あの日から、幾度となく月日が流れて。


もう、私はこの街を去ることにした。


配属初日。


会社の嘘を知り、業界の闇を知り、孤独に負け、絶望していた日々。


あの現場から、


あの場所から、


あの車道から、




この世からどう消えてやろうか考える毎日が過ぎていった。




しかし、人間は慣れるもので、1ヶ月すればその感情は少しずつ薄れていった。


だが、「その」感情は、転職したい、地元に帰りたいという気持ちに置き換わった。


こんな僻地まで来たのに、こんな環境で働くなら、地元に残ったほうがマシだ。


そう思った僕は、転職をすることになる。


現場で毎日怒られ、蔑まれ、無視される毎日の中、ぼくはいつもこの現場でこう思っていたのだった。
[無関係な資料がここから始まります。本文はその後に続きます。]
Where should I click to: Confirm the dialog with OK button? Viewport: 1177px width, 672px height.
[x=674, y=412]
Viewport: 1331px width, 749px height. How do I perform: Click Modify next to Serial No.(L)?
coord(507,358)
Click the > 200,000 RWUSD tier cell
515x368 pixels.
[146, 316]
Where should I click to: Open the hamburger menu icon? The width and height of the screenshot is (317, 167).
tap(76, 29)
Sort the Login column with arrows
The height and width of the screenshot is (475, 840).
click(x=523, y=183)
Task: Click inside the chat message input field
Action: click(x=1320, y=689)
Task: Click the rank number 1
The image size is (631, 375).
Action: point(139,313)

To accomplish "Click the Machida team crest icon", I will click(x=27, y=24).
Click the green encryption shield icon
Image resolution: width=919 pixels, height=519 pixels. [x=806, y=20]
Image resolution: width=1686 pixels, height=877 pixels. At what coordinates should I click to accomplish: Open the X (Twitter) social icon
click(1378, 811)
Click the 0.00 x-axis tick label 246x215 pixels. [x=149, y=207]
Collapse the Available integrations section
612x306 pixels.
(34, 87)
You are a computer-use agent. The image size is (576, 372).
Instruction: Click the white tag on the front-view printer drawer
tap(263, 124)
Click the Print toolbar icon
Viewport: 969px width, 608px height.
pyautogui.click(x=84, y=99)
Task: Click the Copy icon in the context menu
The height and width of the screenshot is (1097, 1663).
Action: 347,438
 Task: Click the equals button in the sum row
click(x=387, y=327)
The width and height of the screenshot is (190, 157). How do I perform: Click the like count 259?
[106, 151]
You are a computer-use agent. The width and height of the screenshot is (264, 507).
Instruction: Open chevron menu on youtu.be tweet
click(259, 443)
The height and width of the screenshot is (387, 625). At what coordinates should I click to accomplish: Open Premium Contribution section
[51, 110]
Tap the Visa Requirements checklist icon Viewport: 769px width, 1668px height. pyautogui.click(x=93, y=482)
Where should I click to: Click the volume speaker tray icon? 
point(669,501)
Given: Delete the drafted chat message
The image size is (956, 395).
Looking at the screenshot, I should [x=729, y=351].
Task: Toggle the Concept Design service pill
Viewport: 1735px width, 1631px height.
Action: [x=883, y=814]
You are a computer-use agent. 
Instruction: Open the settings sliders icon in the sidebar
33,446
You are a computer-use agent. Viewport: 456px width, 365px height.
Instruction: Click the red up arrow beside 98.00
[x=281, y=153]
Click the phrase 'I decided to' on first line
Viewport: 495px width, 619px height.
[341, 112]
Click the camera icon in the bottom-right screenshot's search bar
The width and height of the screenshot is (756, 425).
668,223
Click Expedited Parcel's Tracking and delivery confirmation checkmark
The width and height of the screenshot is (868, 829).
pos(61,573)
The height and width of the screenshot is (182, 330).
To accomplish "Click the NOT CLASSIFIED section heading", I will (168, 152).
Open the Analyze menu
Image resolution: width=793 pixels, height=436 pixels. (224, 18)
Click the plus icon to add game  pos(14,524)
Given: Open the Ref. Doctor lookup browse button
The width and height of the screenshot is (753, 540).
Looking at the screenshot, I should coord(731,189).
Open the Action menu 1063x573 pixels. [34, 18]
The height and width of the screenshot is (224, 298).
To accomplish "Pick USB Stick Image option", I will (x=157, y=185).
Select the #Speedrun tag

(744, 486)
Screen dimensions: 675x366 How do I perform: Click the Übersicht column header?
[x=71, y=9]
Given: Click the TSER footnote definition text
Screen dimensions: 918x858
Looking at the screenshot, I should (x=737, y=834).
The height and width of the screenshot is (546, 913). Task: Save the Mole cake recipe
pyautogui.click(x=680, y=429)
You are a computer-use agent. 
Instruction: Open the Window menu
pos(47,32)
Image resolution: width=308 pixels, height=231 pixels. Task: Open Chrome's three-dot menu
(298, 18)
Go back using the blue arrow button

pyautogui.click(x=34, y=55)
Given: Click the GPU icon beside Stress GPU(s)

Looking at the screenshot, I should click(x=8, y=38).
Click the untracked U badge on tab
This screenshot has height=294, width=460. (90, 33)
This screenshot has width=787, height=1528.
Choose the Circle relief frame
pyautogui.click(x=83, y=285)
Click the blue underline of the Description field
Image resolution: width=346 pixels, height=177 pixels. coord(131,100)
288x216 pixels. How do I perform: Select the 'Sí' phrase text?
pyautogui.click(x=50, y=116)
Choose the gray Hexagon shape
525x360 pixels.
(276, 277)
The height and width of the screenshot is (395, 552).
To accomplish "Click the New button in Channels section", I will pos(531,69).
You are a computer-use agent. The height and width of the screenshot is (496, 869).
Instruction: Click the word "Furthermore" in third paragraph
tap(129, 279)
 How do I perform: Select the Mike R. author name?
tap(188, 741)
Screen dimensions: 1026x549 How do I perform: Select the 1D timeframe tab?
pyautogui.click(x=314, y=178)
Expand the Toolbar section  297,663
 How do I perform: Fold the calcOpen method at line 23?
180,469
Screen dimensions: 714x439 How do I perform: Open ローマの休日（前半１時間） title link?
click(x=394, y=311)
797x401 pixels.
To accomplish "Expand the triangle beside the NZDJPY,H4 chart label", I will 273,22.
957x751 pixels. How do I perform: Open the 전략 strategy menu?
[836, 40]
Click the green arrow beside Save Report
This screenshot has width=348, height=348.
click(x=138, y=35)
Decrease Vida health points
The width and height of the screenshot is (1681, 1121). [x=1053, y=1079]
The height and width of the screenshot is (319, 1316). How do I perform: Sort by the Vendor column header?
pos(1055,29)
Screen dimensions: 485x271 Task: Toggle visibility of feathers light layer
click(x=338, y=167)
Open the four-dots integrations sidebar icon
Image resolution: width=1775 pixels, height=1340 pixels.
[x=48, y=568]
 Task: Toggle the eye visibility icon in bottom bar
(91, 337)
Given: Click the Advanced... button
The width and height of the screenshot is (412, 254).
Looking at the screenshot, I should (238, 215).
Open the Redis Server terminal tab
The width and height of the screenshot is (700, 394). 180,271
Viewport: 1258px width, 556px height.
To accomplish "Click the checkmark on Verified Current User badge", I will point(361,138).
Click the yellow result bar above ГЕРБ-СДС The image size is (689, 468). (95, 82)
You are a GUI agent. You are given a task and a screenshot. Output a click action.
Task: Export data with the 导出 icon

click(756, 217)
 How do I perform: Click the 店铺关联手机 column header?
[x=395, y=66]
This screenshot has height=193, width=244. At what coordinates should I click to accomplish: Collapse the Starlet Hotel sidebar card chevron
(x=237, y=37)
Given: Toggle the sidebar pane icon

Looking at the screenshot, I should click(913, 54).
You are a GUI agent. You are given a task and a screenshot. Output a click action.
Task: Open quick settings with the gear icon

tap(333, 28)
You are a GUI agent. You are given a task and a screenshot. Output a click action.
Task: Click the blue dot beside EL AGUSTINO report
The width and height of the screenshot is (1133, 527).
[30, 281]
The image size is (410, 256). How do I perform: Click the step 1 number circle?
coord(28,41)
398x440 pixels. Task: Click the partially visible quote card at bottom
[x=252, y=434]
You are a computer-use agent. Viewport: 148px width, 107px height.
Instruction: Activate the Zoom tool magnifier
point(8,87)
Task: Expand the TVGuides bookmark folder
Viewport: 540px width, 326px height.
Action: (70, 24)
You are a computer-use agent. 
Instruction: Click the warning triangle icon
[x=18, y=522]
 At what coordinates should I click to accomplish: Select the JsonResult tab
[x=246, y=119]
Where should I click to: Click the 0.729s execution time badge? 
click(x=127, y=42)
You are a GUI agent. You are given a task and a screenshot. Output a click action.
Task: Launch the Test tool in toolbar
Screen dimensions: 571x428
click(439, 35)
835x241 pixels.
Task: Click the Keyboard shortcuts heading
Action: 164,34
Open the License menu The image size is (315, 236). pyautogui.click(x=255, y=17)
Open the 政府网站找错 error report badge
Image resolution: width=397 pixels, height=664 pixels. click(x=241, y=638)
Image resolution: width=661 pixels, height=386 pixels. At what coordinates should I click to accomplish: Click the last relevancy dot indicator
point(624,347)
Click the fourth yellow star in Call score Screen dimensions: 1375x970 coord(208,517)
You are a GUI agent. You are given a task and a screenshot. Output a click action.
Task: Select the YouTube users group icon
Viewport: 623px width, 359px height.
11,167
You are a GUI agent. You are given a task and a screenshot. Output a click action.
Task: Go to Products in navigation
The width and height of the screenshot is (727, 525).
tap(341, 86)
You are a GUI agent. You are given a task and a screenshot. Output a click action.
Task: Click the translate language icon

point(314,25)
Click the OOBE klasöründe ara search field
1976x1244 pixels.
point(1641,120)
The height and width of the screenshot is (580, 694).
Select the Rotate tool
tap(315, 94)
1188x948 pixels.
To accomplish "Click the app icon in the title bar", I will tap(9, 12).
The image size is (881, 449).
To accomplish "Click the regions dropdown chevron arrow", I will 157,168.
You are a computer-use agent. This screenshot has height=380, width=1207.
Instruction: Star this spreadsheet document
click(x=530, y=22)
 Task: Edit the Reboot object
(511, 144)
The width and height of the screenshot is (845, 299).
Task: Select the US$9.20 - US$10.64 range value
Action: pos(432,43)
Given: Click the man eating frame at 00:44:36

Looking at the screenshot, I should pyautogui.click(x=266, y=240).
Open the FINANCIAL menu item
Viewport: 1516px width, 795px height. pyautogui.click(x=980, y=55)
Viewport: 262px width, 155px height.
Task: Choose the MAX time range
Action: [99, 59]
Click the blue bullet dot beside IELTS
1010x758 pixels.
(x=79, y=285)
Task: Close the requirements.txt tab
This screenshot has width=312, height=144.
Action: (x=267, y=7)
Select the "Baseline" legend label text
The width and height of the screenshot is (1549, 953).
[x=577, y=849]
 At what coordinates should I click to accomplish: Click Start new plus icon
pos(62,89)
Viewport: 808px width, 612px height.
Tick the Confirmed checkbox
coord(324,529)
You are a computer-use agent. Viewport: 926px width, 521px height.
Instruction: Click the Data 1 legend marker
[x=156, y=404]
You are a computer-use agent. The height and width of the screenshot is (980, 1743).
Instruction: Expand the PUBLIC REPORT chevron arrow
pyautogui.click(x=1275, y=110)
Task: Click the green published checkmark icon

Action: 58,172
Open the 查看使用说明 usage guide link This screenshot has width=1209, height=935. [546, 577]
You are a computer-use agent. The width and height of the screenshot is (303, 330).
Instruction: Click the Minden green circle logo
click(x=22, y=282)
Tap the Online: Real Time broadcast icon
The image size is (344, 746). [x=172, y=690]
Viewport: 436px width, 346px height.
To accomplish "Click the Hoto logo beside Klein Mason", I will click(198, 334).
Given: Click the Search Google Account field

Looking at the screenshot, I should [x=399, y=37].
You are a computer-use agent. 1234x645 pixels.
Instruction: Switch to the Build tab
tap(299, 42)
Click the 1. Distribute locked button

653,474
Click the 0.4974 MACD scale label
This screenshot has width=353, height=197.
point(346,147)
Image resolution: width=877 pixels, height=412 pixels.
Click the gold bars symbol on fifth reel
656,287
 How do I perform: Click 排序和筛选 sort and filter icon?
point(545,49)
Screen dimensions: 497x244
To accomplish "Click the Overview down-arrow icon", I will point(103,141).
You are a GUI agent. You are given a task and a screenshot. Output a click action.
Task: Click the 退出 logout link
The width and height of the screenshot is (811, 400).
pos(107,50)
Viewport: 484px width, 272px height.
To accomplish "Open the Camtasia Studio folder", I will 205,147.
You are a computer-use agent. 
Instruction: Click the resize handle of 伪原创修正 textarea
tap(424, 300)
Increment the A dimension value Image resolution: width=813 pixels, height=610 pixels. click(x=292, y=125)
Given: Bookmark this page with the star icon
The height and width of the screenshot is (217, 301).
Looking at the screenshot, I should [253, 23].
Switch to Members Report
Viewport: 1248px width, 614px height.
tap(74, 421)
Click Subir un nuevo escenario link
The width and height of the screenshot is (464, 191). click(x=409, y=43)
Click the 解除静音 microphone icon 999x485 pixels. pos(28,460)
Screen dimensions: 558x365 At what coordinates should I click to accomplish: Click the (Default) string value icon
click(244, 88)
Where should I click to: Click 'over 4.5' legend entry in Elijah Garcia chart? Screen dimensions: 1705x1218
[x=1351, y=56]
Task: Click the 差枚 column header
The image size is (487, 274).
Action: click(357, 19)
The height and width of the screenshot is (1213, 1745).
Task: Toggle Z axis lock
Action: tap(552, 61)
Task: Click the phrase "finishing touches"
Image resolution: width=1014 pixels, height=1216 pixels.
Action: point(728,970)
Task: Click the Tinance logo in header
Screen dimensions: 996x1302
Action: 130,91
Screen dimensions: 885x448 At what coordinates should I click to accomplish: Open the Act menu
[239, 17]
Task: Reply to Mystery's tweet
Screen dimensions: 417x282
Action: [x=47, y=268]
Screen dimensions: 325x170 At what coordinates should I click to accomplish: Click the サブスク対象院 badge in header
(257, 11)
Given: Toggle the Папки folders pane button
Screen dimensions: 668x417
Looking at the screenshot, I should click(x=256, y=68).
ぼくはあと何回、この景色を見なければならないのだろう。




忘れられないあの日々は、自分への戒めと呪いとしていつまでも残るような気がしていた。


でも、あの日をいつか忘れられるように、

今は、新天地で頑張るだけだ。


新天地といっても、見しれた土地なのだが。


ただ、今後どんなに辛いことがあっても、あの日よりはマシだと思えるなら、

少しは、あの日の経験が活きるのかもしれない。




そう信じて、ぼくは新しい環境へと身を置くのだった。